Je contemple le front accordéonne du Vieux. Son regard brillant de curiosité me fait bicher secrètement.

— Vous ne devinez pas, monsieur le directeur ?

Il y a un léger défi dans la voix de votre San-A., mes troublantes. Et il le sent, le vieux bougre ! Il le sait. Ça l’excite. Son prestige est en cause. Il se caresse le menton, puis le crâne. Il fait jouer dans la lumière le camée de sa chevalière.

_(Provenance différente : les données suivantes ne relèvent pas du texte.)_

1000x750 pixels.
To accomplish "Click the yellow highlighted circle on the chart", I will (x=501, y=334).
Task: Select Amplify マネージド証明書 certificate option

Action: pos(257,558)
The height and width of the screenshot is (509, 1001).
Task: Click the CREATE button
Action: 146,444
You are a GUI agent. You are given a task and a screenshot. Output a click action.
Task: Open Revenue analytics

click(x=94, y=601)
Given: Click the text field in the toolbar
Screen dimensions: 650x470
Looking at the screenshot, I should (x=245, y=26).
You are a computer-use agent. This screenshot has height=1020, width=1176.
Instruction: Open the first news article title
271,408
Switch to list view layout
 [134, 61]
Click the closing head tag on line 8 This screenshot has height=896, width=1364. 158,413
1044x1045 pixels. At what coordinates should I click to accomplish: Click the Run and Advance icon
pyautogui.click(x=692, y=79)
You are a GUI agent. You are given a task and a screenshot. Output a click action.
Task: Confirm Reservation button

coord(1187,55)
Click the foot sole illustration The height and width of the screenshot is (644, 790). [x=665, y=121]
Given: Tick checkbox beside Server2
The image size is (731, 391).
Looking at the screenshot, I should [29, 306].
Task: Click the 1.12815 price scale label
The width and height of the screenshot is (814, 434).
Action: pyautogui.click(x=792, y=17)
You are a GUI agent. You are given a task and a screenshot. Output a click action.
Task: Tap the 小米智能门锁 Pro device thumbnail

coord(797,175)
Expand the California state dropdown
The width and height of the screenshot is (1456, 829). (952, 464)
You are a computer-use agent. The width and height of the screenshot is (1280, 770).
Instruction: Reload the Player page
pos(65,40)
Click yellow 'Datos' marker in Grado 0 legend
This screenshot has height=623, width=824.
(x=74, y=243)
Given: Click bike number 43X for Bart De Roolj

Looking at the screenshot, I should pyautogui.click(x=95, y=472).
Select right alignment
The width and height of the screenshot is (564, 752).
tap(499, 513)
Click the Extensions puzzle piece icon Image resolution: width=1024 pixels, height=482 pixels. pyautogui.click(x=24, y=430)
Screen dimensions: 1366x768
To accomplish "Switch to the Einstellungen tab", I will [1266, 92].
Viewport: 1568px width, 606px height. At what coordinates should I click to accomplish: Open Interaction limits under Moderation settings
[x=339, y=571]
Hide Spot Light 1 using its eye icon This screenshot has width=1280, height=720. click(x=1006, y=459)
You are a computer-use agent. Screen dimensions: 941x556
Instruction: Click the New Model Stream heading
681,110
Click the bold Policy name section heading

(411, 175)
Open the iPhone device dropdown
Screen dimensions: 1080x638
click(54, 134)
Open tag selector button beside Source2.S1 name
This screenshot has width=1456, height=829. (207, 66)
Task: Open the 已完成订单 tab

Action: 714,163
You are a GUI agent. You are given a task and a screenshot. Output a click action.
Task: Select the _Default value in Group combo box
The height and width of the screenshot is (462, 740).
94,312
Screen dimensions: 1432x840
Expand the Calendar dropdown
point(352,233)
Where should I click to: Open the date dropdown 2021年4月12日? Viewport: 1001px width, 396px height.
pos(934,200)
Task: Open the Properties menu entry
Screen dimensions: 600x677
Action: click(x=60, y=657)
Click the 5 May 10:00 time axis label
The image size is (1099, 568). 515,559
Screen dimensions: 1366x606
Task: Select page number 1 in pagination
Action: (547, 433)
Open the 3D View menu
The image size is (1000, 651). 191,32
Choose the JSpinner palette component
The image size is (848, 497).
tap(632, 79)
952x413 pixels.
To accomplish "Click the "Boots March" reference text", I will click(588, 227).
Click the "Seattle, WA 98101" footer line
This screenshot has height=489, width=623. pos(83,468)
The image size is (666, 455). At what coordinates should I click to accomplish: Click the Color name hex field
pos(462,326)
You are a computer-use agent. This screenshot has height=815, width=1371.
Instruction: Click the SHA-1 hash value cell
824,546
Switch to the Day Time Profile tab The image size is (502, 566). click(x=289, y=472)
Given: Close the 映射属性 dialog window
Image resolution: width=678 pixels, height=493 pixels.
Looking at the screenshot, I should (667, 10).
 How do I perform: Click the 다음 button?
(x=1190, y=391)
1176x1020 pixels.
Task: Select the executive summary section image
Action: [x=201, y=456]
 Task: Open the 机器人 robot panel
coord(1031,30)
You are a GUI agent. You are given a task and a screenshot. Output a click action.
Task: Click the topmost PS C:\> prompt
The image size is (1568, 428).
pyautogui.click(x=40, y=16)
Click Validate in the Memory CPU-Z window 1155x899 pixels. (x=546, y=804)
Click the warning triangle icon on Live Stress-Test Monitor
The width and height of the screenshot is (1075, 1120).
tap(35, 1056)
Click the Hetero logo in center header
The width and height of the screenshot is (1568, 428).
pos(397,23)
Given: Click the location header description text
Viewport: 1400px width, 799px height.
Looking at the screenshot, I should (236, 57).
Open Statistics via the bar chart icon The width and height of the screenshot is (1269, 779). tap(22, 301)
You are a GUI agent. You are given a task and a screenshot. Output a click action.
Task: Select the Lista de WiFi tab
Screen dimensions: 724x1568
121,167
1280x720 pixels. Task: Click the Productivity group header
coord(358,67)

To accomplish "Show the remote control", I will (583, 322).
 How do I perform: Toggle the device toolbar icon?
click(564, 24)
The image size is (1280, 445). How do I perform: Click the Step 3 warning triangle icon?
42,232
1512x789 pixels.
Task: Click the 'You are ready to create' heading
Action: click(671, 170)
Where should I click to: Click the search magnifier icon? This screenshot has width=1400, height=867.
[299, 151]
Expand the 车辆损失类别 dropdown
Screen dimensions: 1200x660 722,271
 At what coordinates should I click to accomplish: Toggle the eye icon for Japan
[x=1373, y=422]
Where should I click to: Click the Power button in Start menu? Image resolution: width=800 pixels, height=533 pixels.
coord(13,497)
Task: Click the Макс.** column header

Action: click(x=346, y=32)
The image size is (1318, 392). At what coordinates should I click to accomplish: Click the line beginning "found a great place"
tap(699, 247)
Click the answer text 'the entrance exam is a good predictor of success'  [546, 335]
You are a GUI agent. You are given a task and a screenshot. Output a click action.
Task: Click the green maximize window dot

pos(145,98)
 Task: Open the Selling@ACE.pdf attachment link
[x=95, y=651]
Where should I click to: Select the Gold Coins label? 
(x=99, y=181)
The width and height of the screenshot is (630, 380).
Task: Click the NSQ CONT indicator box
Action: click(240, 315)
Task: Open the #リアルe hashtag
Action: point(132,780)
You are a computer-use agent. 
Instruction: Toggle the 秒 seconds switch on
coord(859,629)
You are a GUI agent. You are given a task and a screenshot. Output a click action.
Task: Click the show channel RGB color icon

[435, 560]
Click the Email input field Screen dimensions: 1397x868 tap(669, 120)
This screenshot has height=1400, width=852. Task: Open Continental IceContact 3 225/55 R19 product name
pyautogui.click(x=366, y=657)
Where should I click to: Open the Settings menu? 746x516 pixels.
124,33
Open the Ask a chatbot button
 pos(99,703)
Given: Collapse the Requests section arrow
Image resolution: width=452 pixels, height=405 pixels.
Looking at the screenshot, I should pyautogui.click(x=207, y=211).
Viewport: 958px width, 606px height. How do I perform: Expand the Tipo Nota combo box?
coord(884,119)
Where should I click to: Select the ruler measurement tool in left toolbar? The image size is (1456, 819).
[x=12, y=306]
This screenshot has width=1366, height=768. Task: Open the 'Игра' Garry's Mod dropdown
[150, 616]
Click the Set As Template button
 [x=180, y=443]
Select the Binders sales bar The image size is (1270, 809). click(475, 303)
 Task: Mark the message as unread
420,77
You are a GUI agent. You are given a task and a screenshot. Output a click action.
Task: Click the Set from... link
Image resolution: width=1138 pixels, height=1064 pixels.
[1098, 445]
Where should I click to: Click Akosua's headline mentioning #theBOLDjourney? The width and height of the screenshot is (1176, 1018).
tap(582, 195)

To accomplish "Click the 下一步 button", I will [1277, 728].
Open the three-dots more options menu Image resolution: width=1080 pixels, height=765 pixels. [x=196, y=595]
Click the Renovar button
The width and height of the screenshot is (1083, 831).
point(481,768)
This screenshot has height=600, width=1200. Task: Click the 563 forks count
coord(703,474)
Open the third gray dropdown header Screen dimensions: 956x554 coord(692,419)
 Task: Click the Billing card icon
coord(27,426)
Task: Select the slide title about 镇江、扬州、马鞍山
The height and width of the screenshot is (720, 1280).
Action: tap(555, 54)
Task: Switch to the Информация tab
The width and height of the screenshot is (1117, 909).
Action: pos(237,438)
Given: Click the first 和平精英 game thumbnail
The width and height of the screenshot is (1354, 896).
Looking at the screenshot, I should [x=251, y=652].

— J’ai naturellement ma petite idée, sentencieuse-t-il.

— Je peux la connaître, patron ?

— Après vous avoir neutralisé, dans leur maison de la forêt, ces gens se sont aperçus que vous ressembliez à Édouard Moran, non ? Et ils ont essayé d’exploiter cette ressemblance ?

— Non, monsieur le directeur. Je ne suis pas le sosie d’Édouard Moran pour l’excellente raison qu’Édouard Moran est un mythe. Un être fictif, enfanté par l’imagination de Samuel Polsky. Il a créé cet archétype d’homme de main à la suite de nombreux tests ! Il fallait inventer la personnalité à imposer ; la rendre forte en lui constituant un passé, des manies, des particularités. Édouard. Moran c’est le portrait-robot de l’agent secret idéal !

— Magnifique ! s’enthousiasme le Râclé du mamelon. Quel génie dans le mal !

M’aurait étonné qu’il déballe pas quelque vieux cliché, le Souverain Poncif !

Il se calme et reprend :

— Mais alors j’en reviens à ma question initiale : pourquoi vous ?

— À cause de cela, monsieur le directeur.

Je tire une photographie de ma poche. Il s’agit d’une simple coupure de presse. Il chausse son nez de lunettes cerclées d’or, regarde le cliché et murmure :

— C’est vous ?

— Non, monsieur le directeur, c’est le duc Hon la Joy de Bésaubourg !

— Allons donc !

— Médusant, non ?

Ce phénomène de mimétisme les a d’autant mieux arrangés que le duc souffre de troubles mentaux et qu’il n’aurait pas pu subir le traitement au T.C. Délire érotique ! Son gouvernement l’a fait discrètement entrer dans une maison de santé le jour prévu pour son enlèvement, ce qui explique le lapin posé à Alicia par sa Majesté. « On m’a donc confié le double rôle de Moran et de duc Hon la Joy. Pour mon subconscient j’étais Édouard Moran, et pour le congrès, le Duc.

— Faites voir, que j’me rende compte ! déclare Marie-Marie en arrachant la coupure de presse au Défrisé.

Elle mate et s’écrie.

— Hé ! Ho ! Hé ! Charrie-nous pas, Santonio. Si c’est pas toi, c’est ton frangin, ce gus !

— Non, Moustique, je n’ai pas de frère. Et le duc n’en a pas non plus. D’ailleurs il est né alors que la grande-duchesse, sa mère n’espérait plus avoir de descendance. Elle était si désespérée de son absence de progéniture, la pauvre chère femme, qu’elle est venue faire un pèlerinage à sainte Insémine, en Ardèche. Même qu’elle est descendue dans l’hôtel où travaillait papa.